Background: There is wide variation in hospitalization costs for transcatheter aortic valve replacement (TAVR), suggesting inefficiency in care delivery. Our goal was to identify drivers of health care costs in TAVR.
Methods: Demographics, procedural details, in-hospital complications, and costs for all adults undergoing first-time TAVR from 2012 to 2016 in Ontario, Canada, were obtained through linkages of clinical/administrative databases. Total costs included were from initial referral to the first of either death or 1-year post-TAVR. Phase-based costing was performed to empirically estimate the presence, duration, and cost per patient for each phase up to 1 year or death. Multivariable regression was used to identify drivers of cost accumulation per phase.

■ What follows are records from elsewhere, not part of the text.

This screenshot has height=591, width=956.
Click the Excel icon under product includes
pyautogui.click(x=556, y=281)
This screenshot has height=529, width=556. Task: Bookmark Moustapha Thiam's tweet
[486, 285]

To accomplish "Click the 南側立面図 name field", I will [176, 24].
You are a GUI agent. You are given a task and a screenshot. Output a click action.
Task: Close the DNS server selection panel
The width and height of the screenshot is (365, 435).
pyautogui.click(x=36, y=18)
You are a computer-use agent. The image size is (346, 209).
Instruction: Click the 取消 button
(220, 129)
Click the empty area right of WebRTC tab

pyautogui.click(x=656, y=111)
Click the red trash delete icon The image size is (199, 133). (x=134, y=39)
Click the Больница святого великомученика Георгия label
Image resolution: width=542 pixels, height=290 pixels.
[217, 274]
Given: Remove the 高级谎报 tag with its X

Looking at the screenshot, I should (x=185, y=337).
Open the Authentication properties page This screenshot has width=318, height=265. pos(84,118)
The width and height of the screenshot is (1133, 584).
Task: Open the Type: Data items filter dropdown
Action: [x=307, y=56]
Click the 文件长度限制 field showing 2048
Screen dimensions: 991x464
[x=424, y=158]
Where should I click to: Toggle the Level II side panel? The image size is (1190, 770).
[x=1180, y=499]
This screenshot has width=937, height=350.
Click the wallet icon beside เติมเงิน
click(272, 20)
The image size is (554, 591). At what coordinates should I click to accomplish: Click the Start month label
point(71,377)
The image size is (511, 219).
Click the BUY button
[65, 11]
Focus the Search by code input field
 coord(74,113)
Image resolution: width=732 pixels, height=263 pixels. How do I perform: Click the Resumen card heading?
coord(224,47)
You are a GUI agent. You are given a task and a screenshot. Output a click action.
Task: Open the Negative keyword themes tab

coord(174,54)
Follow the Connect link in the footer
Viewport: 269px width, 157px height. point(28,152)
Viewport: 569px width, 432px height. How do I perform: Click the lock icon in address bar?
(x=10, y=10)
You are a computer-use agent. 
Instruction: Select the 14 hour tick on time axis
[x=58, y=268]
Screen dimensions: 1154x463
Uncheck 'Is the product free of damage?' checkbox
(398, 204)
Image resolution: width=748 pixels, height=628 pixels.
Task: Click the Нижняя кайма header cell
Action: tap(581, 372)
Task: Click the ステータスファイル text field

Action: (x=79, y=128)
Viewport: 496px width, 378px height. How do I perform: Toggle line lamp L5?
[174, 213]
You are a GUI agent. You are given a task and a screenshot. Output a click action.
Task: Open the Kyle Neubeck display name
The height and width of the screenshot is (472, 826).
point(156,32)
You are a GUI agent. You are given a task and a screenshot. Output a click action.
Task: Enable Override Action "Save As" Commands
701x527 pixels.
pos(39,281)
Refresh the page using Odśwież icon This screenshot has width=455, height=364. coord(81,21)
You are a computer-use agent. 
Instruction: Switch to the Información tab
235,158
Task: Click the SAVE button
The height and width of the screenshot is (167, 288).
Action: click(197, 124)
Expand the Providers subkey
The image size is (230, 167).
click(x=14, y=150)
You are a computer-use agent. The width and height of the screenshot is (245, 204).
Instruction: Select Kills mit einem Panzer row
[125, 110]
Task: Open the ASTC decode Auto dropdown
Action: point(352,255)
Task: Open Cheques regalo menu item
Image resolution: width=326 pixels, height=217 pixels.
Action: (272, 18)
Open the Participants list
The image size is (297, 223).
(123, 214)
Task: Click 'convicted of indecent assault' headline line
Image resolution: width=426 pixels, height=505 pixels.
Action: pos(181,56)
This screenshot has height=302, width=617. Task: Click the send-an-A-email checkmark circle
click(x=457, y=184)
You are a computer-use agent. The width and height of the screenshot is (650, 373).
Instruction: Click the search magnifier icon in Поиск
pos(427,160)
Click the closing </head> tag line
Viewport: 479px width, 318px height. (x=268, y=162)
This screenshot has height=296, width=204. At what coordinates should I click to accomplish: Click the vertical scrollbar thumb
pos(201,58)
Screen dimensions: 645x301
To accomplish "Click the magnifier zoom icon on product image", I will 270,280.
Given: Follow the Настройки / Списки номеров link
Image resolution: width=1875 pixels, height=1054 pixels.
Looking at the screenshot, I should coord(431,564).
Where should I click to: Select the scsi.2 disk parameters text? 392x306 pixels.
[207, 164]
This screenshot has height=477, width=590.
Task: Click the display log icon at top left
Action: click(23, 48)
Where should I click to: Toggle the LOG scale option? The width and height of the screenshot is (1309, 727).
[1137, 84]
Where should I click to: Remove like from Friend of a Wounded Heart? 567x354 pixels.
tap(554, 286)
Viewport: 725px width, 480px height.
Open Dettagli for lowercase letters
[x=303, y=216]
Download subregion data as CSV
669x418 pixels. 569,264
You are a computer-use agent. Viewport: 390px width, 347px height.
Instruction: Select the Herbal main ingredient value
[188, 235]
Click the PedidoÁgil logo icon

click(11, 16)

Results: We identified 2009 first-time TAVR patients (mean age 81.7 ± 7.6, 45.9% female and Society of Thoracic Surgeons (STS) score of 7.2 ± 5.8). Phases of cost were identified with an early high-cost period within 60 days of referral, a second phase from the procedure to 60 days, and a stable phase from 60 to 360 days postprocedure. The referral phase median cost was $4527 (interquartile range [IQR]: 1708-12,594), the procedure to 60 days phase median cost was $29,518 (IQR: 24,842-40,279), and the post 60-day stable phase median cost was $6053 (IQR: 3320-17,048). Predictors of higher cost in the referral phase were in-hospital wait location, dialysis dependence, and heart-failure status. In the second (procedural) phase, predictors were nontransfemoral access, complications of stroke, and pacemaker insertion. Predictors of higher cost in the third (stable) phase were predominantly nonmodifiable, such as frailty.
Conclusions: This analysis shows that there are 3 distinct phases of cost accumulation from referral to post-TAVR with some potentially modifiable cost drivers in each phase.